▸ Supplied entries:
= = =
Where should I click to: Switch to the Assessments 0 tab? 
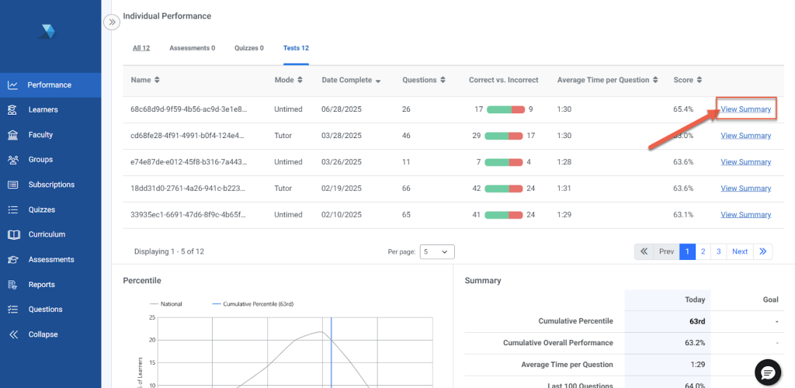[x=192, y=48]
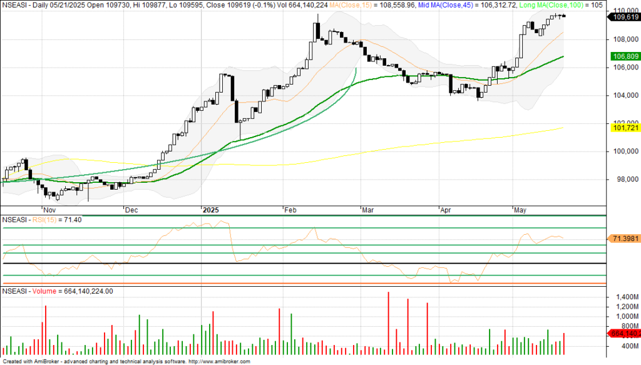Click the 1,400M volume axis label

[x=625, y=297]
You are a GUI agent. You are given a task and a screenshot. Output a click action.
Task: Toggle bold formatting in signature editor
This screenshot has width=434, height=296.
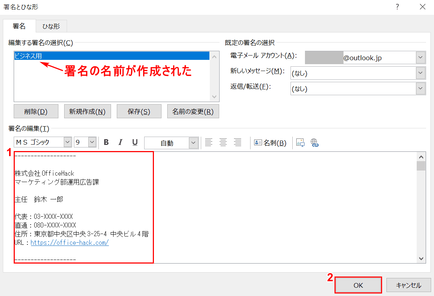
= = =
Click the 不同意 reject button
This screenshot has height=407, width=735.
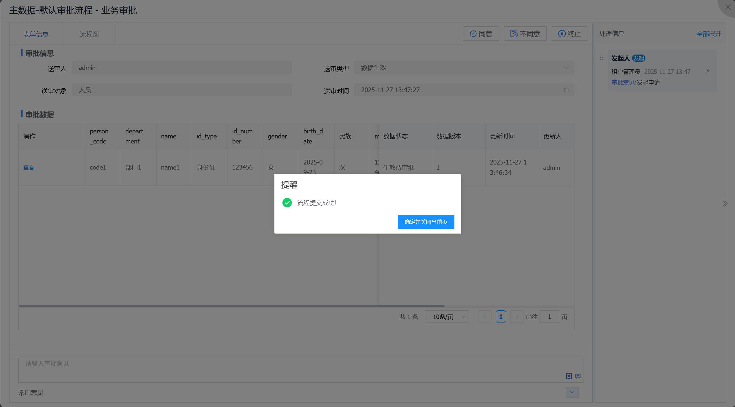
= = =
▸ What is asked:
Lay out the lines from the one containing "You are a GUI" up to and including the one containing "This screenshot has width=434, height=296." as a Markdown table with the columns Row and Line, one row per line and blank lines omitted.

▸ Task response:
| Row | Line |
|---|---|
| 1 | You are a GUI agent. You are given a task and a screenshot. Output a click action. |
| 2 | Task: Toggle bold formatting in signature editor |
| 3 | This screenshot has width=434, height=296. |